------ Provided entries ------

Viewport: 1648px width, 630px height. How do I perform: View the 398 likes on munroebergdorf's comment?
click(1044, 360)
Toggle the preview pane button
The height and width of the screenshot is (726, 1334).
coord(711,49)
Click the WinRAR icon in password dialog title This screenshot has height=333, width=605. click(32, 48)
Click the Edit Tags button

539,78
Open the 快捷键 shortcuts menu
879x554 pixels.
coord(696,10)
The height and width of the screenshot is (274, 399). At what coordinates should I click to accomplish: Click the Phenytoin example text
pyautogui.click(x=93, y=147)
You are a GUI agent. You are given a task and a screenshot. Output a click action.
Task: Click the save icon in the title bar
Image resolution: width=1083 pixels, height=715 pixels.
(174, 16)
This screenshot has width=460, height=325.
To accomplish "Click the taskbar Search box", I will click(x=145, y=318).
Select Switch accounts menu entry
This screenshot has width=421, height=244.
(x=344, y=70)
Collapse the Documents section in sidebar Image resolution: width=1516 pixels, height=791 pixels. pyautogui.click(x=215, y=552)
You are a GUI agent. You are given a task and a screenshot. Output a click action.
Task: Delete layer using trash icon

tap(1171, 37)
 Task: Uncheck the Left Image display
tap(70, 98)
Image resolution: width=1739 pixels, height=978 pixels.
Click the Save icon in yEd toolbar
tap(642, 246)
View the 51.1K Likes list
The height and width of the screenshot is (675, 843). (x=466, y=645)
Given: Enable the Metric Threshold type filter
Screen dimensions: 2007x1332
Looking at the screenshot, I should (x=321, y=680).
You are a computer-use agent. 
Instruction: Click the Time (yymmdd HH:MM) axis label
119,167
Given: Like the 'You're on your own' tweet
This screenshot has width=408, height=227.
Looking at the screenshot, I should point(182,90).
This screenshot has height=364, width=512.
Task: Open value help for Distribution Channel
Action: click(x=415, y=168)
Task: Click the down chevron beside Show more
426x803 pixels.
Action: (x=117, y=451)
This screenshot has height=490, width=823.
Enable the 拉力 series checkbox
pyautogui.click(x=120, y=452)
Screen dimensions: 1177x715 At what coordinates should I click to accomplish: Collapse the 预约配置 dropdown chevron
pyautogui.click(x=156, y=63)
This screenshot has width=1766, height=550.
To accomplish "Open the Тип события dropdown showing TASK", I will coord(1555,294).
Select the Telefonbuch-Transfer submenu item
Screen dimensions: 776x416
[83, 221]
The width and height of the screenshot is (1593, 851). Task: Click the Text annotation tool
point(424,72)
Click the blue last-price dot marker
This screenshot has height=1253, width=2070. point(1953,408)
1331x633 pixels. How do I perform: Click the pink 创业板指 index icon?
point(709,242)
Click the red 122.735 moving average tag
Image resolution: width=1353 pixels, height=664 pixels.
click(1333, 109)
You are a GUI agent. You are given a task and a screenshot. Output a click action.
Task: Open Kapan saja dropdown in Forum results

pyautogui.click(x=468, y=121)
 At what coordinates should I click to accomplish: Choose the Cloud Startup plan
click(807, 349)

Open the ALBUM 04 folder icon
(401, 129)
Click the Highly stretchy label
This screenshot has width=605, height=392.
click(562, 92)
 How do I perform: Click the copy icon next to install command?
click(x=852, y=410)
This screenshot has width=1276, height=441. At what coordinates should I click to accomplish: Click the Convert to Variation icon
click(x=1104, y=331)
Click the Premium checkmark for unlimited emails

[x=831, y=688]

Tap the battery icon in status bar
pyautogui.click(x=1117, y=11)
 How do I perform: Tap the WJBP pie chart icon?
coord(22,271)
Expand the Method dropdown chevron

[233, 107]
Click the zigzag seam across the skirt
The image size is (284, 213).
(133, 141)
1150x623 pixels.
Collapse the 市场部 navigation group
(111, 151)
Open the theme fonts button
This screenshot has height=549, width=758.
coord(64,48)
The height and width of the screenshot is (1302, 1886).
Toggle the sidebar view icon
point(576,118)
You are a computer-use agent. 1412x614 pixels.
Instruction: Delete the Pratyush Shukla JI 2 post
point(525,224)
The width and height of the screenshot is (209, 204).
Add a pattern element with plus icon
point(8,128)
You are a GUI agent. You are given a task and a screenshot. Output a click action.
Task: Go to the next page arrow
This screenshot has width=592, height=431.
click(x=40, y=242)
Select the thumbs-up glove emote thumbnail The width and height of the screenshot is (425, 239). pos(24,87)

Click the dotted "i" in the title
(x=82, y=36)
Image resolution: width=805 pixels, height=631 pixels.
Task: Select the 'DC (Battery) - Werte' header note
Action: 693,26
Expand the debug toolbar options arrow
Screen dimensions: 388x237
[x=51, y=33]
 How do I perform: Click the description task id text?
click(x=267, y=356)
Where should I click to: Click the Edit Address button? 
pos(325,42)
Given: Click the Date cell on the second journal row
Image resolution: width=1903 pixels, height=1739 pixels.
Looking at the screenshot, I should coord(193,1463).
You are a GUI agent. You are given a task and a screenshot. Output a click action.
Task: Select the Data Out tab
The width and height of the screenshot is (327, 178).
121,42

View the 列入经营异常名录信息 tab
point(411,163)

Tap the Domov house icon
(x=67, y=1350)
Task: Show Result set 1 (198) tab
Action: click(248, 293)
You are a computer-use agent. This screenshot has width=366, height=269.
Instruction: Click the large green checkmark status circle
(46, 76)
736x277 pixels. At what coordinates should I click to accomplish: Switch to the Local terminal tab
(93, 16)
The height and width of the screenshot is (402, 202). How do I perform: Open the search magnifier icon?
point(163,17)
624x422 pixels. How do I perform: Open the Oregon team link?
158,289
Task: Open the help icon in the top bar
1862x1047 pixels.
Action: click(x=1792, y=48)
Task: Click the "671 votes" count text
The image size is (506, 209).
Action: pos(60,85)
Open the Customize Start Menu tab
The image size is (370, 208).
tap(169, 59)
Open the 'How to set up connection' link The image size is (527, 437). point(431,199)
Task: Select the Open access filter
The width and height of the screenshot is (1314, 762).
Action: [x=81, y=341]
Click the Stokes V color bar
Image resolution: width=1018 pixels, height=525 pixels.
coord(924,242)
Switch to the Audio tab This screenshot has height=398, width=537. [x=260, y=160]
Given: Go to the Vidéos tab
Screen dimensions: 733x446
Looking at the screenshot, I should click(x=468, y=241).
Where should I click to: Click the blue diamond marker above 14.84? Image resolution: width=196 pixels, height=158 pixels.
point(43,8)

------

What to work on: Report each line in the records above that contains the word "Collapse", copying every such line in full.

Task result:
Collapse the Documents section in sidebar Image resolution: width=1516 pixels, height=791 pixels. pyautogui.click(x=215, y=552)
Screen dimensions: 1177x715 At what coordinates should I click to accomplish: Collapse the 预约配置 dropdown chevron
Collapse the 市场部 navigation group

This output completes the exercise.